For Wednesday, read for 15 minutes on the web about this question. We will also note the craptastic AI-assisted take over of the famous Google algorithm. I will point you to better ways, summarized below.
OPTIONAL for Monday but here is Wednesday's note, early; If you are ready to prep for the coffee cup memo, here are the two researchers who hold founding ethos about the two cup choices:
- Martin Hocking, research chemist at University of Victoria, BC, Canada. By Research Gate, you can see many of his articles over an incredibly long academic career. Here are the two foundational articles he published that compare the embodied energy of Styrofoam and paper hot beverage cups
- 1991 research results article (read abstract, as you likely will hit a paywall Springer.
- 1994 follow-up research letters (ditto above on pay wall but at Jstor, you get preview and not an abstract)
- Charles Moore, marine biologist and oceans advocate, discovered these patches and began this line of inquiry:
- Algalita Foundation
- His list of publications here (Moore is typically not listed in Research Gate as he left academia to focus on ocean plastic).

[Saved data entries]

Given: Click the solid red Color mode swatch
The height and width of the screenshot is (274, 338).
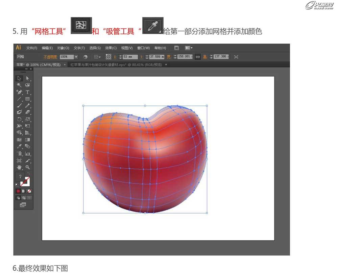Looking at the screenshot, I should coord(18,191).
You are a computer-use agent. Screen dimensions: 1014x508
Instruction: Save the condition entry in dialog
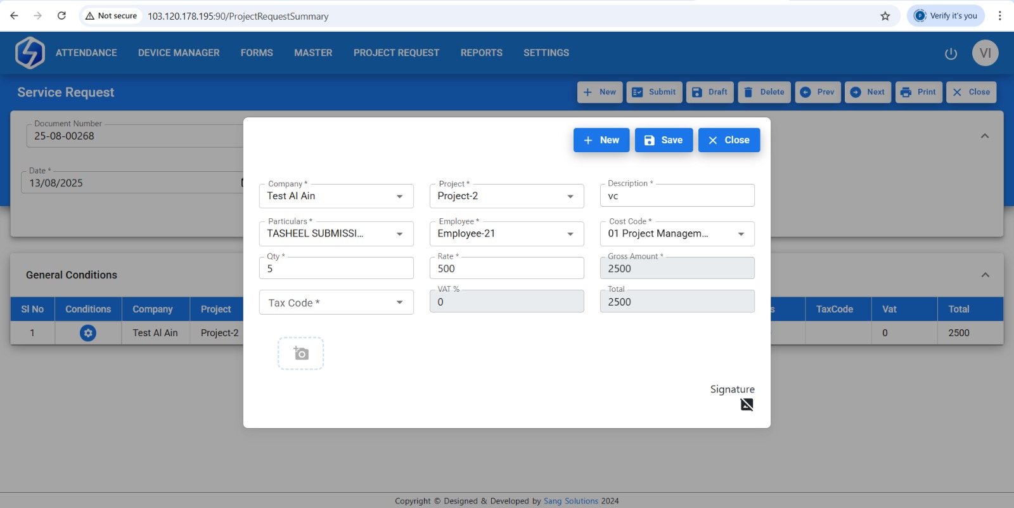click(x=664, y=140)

...

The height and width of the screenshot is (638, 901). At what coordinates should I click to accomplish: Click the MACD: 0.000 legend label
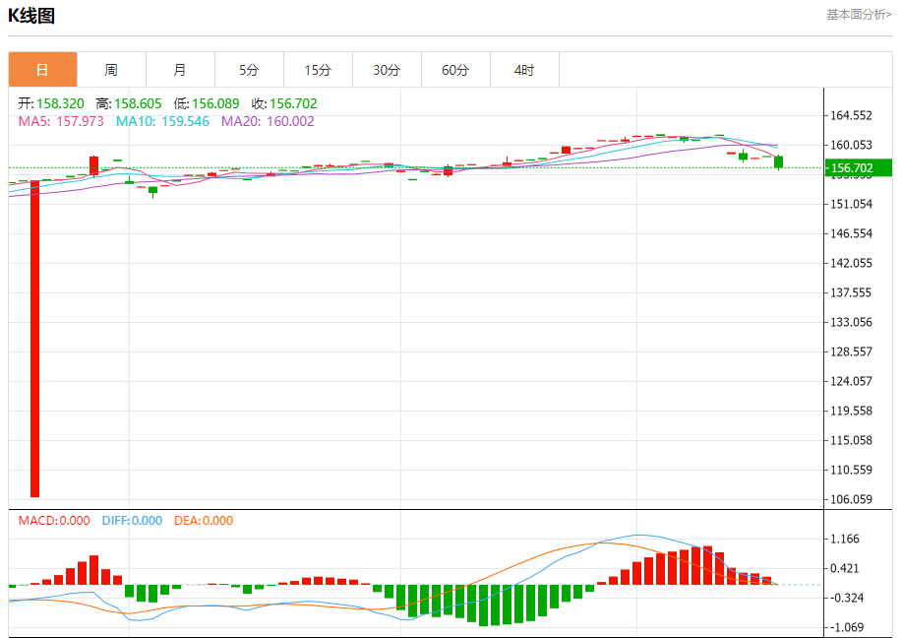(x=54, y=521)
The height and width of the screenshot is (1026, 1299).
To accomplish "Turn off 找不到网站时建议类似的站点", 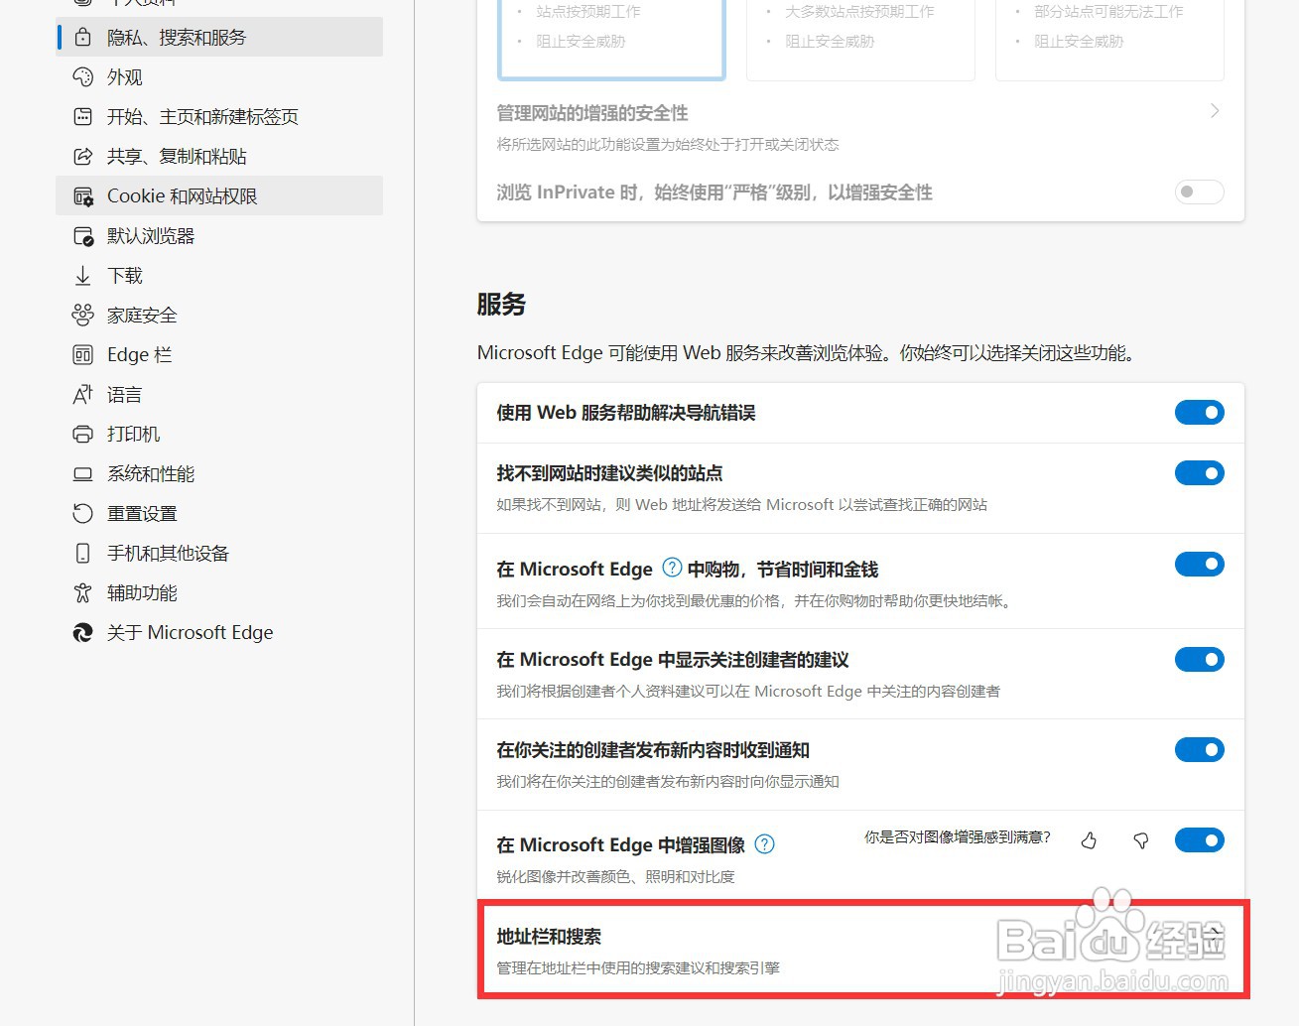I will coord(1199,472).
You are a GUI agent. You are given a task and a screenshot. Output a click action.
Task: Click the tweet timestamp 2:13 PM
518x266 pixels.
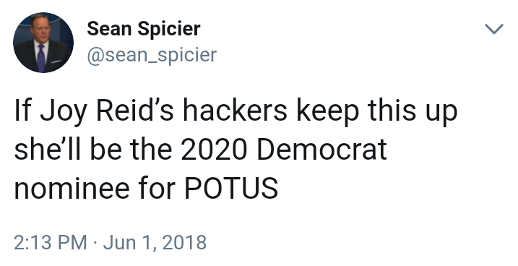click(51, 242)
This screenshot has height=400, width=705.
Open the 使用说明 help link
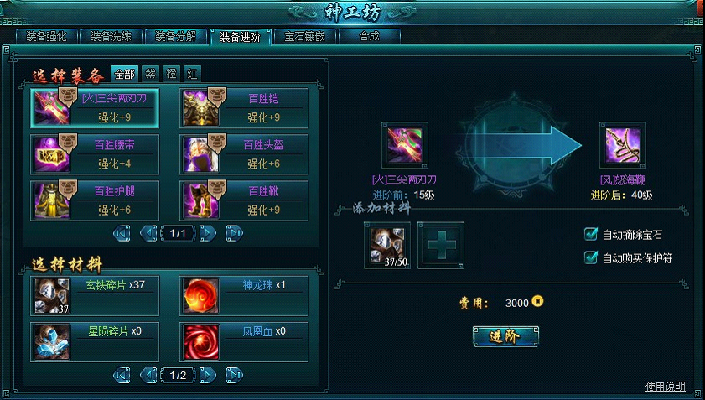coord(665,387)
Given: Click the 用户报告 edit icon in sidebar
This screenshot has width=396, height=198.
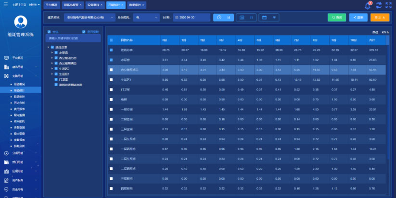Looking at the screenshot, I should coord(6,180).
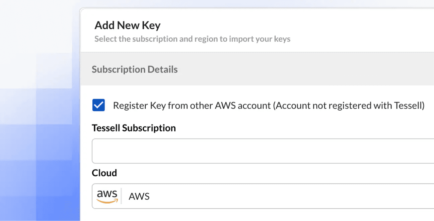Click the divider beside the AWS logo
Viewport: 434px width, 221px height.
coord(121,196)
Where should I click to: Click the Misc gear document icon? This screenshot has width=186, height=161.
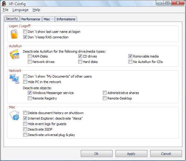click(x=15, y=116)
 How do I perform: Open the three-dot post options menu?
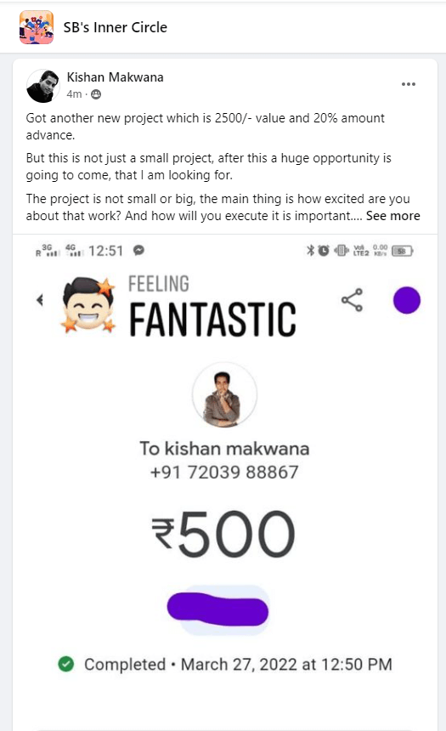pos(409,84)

---

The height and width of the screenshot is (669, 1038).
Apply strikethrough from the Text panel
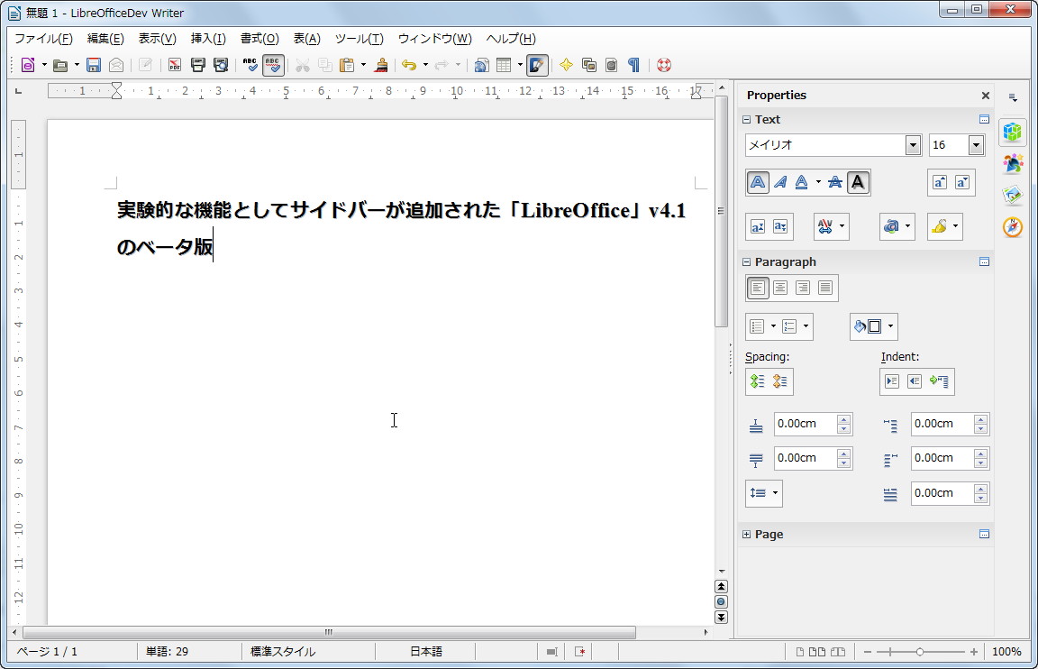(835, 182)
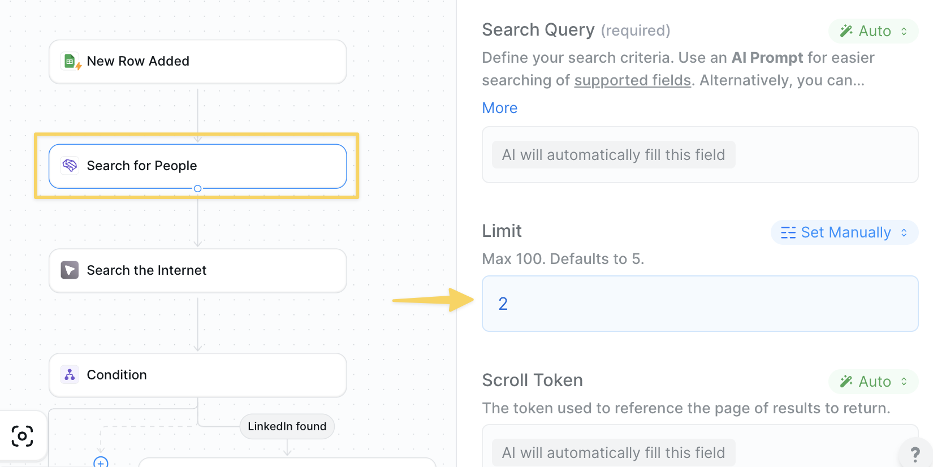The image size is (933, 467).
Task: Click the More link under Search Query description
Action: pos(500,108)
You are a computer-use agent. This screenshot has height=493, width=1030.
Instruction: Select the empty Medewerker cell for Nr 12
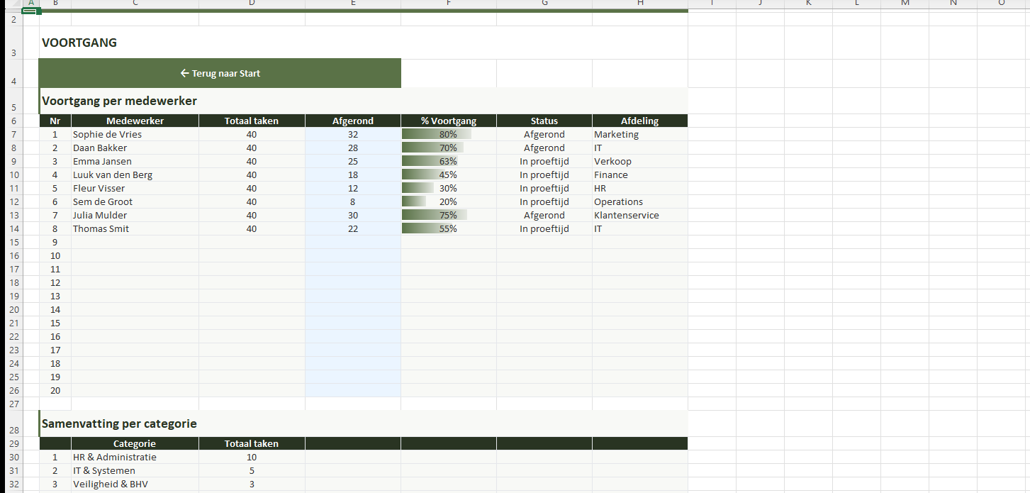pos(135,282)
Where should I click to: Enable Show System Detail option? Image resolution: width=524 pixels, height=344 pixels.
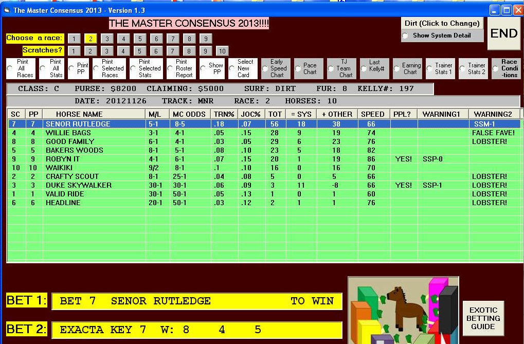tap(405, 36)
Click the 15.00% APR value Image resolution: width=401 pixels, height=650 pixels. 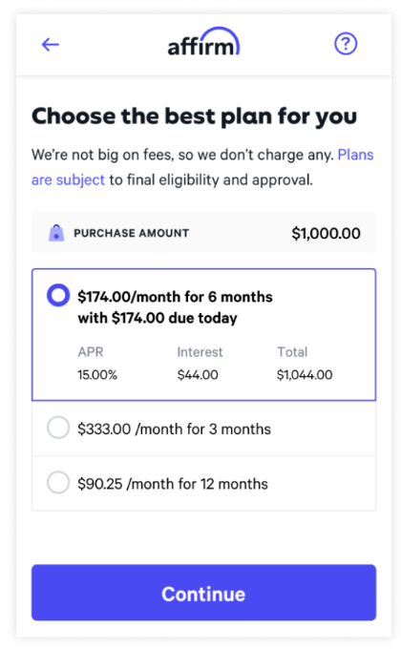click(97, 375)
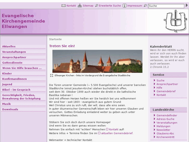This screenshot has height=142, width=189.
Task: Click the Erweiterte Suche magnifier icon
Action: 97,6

*INSTRUCTIONS TO FOLLOW*
Please copy the part of the coffee cup reading note starting with "For Wednesday, read" and going on through "not an abstract)".

*TASK ANSWER*
For Wednesday, read for 15 minutes on the web about this question. We will also note the craptastic AI-assisted take over of the famous Google algorithm. I will point you to better ways, summarized below.
OPTIONAL for Monday but here is Wednesday's note, early; If you are ready to prep for the coffee cup memo, here are the two researchers who hold founding ethos about the two cup choices:
- Martin Hocking, research chemist at University of Victoria, BC, Canada. By Research Gate, you can see many of his articles over an incredibly long academic career. Here are the two foundational articles he published that compare the embodied energy of Styrofoam and paper hot beverage cups
- 1991 research results article (read abstract, as you likely will hit a paywall Springer.
- 1994 follow-up research letters (ditto above on pay wall but at Jstor, you get preview and not an abstract)